- EXERCISE MATERIALS:
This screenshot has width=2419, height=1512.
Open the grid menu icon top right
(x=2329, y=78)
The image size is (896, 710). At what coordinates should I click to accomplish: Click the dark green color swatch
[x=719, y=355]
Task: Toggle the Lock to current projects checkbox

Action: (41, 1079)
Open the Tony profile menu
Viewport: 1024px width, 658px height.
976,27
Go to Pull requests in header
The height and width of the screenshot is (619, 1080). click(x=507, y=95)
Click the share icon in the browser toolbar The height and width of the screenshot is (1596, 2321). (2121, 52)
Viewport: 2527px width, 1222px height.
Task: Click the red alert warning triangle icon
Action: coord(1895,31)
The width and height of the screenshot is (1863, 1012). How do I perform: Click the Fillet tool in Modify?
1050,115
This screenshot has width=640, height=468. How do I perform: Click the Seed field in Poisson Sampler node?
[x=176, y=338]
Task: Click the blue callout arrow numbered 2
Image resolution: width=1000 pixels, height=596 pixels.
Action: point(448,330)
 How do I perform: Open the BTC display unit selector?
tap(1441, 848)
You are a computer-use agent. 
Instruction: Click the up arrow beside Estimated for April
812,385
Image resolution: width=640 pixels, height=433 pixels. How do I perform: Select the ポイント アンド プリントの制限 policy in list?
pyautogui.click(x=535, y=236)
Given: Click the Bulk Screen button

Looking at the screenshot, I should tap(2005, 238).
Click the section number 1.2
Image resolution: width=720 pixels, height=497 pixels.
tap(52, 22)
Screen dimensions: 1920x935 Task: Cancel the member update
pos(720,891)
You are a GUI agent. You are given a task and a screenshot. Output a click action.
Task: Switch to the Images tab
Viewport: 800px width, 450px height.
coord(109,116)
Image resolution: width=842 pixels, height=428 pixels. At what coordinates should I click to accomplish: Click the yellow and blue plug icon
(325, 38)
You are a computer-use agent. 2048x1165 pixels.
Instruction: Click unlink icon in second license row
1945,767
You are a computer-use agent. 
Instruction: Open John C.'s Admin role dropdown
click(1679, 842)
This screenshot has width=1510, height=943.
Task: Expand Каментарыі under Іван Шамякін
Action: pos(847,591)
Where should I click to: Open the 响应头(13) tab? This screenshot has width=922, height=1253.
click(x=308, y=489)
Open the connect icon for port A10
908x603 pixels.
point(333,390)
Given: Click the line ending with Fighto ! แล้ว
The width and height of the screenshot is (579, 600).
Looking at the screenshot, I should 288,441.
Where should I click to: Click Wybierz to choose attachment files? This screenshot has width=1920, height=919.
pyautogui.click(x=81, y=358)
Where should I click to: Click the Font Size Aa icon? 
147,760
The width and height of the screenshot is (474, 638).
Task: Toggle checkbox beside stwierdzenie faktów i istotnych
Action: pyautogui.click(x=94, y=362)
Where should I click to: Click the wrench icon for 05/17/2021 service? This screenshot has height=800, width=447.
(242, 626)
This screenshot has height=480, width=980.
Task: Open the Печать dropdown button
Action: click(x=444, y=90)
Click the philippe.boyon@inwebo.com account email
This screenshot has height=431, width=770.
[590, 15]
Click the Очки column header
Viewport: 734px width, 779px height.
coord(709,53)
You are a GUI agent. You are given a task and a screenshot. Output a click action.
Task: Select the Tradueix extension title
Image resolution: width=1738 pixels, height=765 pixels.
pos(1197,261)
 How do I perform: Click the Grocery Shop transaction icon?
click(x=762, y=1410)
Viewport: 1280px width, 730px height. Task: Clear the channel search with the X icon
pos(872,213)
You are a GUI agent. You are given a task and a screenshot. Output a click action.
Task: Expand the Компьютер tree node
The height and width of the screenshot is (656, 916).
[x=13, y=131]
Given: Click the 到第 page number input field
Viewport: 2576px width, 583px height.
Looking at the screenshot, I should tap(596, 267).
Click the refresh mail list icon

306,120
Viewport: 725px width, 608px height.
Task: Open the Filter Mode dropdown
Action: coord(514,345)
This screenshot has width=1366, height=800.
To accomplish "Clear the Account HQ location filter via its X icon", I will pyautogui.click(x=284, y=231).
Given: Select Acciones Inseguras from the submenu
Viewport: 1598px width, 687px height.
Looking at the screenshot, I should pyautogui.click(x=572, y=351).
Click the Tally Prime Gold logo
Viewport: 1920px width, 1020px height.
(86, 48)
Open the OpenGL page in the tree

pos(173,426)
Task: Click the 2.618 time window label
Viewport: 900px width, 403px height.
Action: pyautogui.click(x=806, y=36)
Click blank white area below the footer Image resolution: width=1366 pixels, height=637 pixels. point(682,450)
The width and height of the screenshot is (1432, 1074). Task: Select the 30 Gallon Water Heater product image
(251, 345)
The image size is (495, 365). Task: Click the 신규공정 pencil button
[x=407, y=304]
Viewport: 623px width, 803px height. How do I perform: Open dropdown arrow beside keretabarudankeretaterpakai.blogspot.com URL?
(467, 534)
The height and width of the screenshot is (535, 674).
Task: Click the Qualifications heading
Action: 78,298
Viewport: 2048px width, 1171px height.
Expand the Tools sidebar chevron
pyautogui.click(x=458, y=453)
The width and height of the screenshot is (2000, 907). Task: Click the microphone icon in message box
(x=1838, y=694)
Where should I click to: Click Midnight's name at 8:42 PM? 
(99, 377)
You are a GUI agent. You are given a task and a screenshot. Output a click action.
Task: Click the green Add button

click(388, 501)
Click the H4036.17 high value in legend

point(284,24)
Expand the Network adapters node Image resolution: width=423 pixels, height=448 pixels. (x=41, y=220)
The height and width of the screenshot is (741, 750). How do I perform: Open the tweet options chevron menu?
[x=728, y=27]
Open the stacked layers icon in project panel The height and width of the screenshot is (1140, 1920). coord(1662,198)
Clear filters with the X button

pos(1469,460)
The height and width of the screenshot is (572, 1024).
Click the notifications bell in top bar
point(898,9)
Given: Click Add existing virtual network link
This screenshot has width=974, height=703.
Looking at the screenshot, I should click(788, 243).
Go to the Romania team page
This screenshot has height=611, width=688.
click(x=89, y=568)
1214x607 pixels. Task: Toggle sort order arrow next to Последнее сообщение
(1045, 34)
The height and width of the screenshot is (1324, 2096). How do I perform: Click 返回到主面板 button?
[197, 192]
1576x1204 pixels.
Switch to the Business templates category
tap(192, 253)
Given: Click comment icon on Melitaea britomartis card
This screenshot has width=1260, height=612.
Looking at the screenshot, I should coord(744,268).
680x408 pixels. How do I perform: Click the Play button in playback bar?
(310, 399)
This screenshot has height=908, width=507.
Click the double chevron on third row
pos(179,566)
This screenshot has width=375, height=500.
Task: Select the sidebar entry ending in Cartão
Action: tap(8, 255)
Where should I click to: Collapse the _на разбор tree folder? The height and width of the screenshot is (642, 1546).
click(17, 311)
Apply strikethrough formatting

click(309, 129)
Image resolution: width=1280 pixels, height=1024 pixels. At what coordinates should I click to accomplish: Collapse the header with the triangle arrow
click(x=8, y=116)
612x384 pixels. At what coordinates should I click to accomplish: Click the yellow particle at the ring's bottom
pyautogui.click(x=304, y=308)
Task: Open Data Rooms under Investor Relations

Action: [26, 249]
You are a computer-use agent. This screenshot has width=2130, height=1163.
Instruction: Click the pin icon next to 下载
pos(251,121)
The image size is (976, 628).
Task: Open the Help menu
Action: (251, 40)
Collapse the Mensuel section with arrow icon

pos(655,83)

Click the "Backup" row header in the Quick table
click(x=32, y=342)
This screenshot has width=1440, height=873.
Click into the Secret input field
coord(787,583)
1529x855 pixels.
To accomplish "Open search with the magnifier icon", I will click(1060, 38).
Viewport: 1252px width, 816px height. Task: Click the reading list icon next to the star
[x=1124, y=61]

- GOAL:
Can you write out these rows word for word, every line as it appears?

- WORKED ANSWER:
This screenshot has width=2419, height=1512.
Open the grid menu icon top right
(x=2329, y=78)
The image size is (896, 710). At what coordinates should I click to accomplish: Click the dark green color swatch
[x=719, y=355]
Task: Toggle the Lock to current projects checkbox

Action: (41, 1079)
Open the Tony profile menu
Viewport: 1024px width, 658px height.
976,27
Go to Pull requests in header
The height and width of the screenshot is (619, 1080). click(x=507, y=95)
Click the share icon in the browser toolbar The height and width of the screenshot is (1596, 2321). (2121, 52)
Viewport: 2527px width, 1222px height.
Task: Click the red alert warning triangle icon
Action: coord(1895,31)
The width and height of the screenshot is (1863, 1012). How do I perform: Click the Fillet tool in Modify?
1050,115
This screenshot has width=640, height=468. How do I perform: Click the Seed field in Poisson Sampler node?
[x=176, y=338]
Task: Click the blue callout arrow numbered 2
Image resolution: width=1000 pixels, height=596 pixels.
Action: point(448,330)
 How do I perform: Open the BTC display unit selector?
tap(1441, 848)
You are a computer-use agent. 
Instruction: Click the up arrow beside Estimated for April
812,385
Image resolution: width=640 pixels, height=433 pixels. How do I perform: Select the ポイント アンド プリントの制限 policy in list?
pyautogui.click(x=535, y=236)
Given: Click the Bulk Screen button

Looking at the screenshot, I should tap(2005, 238).
Click the section number 1.2
Image resolution: width=720 pixels, height=497 pixels.
tap(52, 22)
Screen dimensions: 1920x935 Task: Cancel the member update
pos(720,891)
You are a GUI agent. You are given a task and a screenshot. Output a click action.
Task: Switch to the Images tab
Viewport: 800px width, 450px height.
coord(109,116)
Image resolution: width=842 pixels, height=428 pixels. At what coordinates should I click to accomplish: Click the yellow and blue plug icon
(325, 38)
You are a computer-use agent. 2048x1165 pixels.
Instruction: Click unlink icon in second license row
1945,767
You are a computer-use agent. 
Instruction: Open John C.'s Admin role dropdown
click(1679, 842)
This screenshot has width=1510, height=943.
Task: Expand Каментарыі under Іван Шамякін
Action: pos(847,591)
Where should I click to: Open the 响应头(13) tab? This screenshot has width=922, height=1253.
click(x=308, y=489)
Open the connect icon for port A10
908x603 pixels.
point(333,390)
Given: Click the line ending with Fighto ! แล้ว
The width and height of the screenshot is (579, 600).
Looking at the screenshot, I should 288,441.
Where should I click to: Click Wybierz to choose attachment files? This screenshot has width=1920, height=919.
pyautogui.click(x=81, y=358)
Where should I click to: Click the Font Size Aa icon? 
147,760
The width and height of the screenshot is (474, 638).
Task: Toggle checkbox beside stwierdzenie faktów i istotnych
Action: pyautogui.click(x=94, y=362)
Where should I click to: Click the wrench icon for 05/17/2021 service? This screenshot has height=800, width=447.
(242, 626)
This screenshot has height=480, width=980.
Task: Open the Печать dropdown button
Action: click(x=444, y=90)
Click the philippe.boyon@inwebo.com account email
This screenshot has height=431, width=770.
[590, 15]
Click the Очки column header
Viewport: 734px width, 779px height.
coord(709,53)
You are a GUI agent. You are given a task and a screenshot. Output a click action.
Task: Select the Tradueix extension title
Image resolution: width=1738 pixels, height=765 pixels.
pos(1197,261)
 How do I perform: Click the Grocery Shop transaction icon?
click(x=762, y=1410)
Viewport: 1280px width, 730px height. Task: Clear the channel search with the X icon
pos(872,213)
You are a GUI agent. You are given a task and a screenshot. Output a click action.
Task: Expand the Компьютер tree node
The height and width of the screenshot is (656, 916).
[x=13, y=131]
Given: Click the 到第 page number input field
Viewport: 2576px width, 583px height.
Looking at the screenshot, I should tap(596, 267).
Click the refresh mail list icon

306,120
Viewport: 725px width, 608px height.
Task: Open the Filter Mode dropdown
Action: coord(514,345)
This screenshot has width=1366, height=800.
To accomplish "Clear the Account HQ location filter via its X icon", I will pyautogui.click(x=284, y=231).
Given: Select Acciones Inseguras from the submenu
Viewport: 1598px width, 687px height.
Looking at the screenshot, I should pyautogui.click(x=572, y=351).
Click the Tally Prime Gold logo
Viewport: 1920px width, 1020px height.
(86, 48)
Open the OpenGL page in the tree

pos(173,426)
Task: Click the 2.618 time window label
Viewport: 900px width, 403px height.
Action: pyautogui.click(x=806, y=36)
Click blank white area below the footer Image resolution: width=1366 pixels, height=637 pixels. point(682,450)
The width and height of the screenshot is (1432, 1074). Task: Select the 30 Gallon Water Heater product image
(251, 345)
The image size is (495, 365). Task: Click the 신규공정 pencil button
[x=407, y=304]
Viewport: 623px width, 803px height. How do I perform: Open dropdown arrow beside keretabarudankeretaterpakai.blogspot.com URL?
(467, 534)
The height and width of the screenshot is (535, 674).
Task: Click the Qualifications heading
Action: 78,298
Viewport: 2048px width, 1171px height.
Expand the Tools sidebar chevron
pyautogui.click(x=458, y=453)
The width and height of the screenshot is (2000, 907). Task: Click the microphone icon in message box
(x=1838, y=694)
Where should I click to: Click Midnight's name at 8:42 PM? 
(99, 377)
You are a GUI agent. You are given a task and a screenshot. Output a click action.
Task: Click the green Add button

click(388, 501)
Click the H4036.17 high value in legend

point(284,24)
Expand the Network adapters node Image resolution: width=423 pixels, height=448 pixels. (x=41, y=220)
The height and width of the screenshot is (741, 750). How do I perform: Open the tweet options chevron menu?
[x=728, y=27]
Open the stacked layers icon in project panel The height and width of the screenshot is (1140, 1920). coord(1662,198)
Clear filters with the X button

pos(1469,460)
The height and width of the screenshot is (572, 1024).
Click the notifications bell in top bar
point(898,9)
Given: Click Add existing virtual network link
This screenshot has width=974, height=703.
Looking at the screenshot, I should click(788, 243).
Go to the Romania team page
This screenshot has height=611, width=688.
click(x=89, y=568)
1214x607 pixels. Task: Toggle sort order arrow next to Последнее сообщение
(1045, 34)
The height and width of the screenshot is (1324, 2096). How do I perform: Click 返回到主面板 button?
[197, 192]
1576x1204 pixels.
Switch to the Business templates category
tap(192, 253)
Given: Click comment icon on Melitaea britomartis card
This screenshot has width=1260, height=612.
Looking at the screenshot, I should coord(744,268).
680x408 pixels. How do I perform: Click the Play button in playback bar?
(310, 399)
This screenshot has height=908, width=507.
Click the double chevron on third row
pos(179,566)
This screenshot has width=375, height=500.
Task: Select the sidebar entry ending in Cartão
Action: tap(8, 255)
Where should I click to: Collapse the _на разбор tree folder? The height and width of the screenshot is (642, 1546).
click(17, 311)
Apply strikethrough formatting

click(309, 129)
Image resolution: width=1280 pixels, height=1024 pixels. At what coordinates should I click to accomplish: Collapse the header with the triangle arrow
click(x=8, y=116)
612x384 pixels. At what coordinates should I click to accomplish: Click the yellow particle at the ring's bottom
pyautogui.click(x=304, y=308)
Task: Open Data Rooms under Investor Relations

Action: [26, 249]
You are a computer-use agent. This screenshot has width=2130, height=1163.
Instruction: Click the pin icon next to 下载
pos(251,121)
The image size is (976, 628).
Task: Open the Help menu
Action: (251, 40)
Collapse the Mensuel section with arrow icon

pos(655,83)

Click the "Backup" row header in the Quick table
click(x=32, y=342)
This screenshot has width=1440, height=873.
Click into the Secret input field
coord(787,583)
1529x855 pixels.
To accomplish "Open search with the magnifier icon", I will click(1060, 38).
Viewport: 1252px width, 816px height. Task: Click the reading list icon next to the star
[x=1124, y=61]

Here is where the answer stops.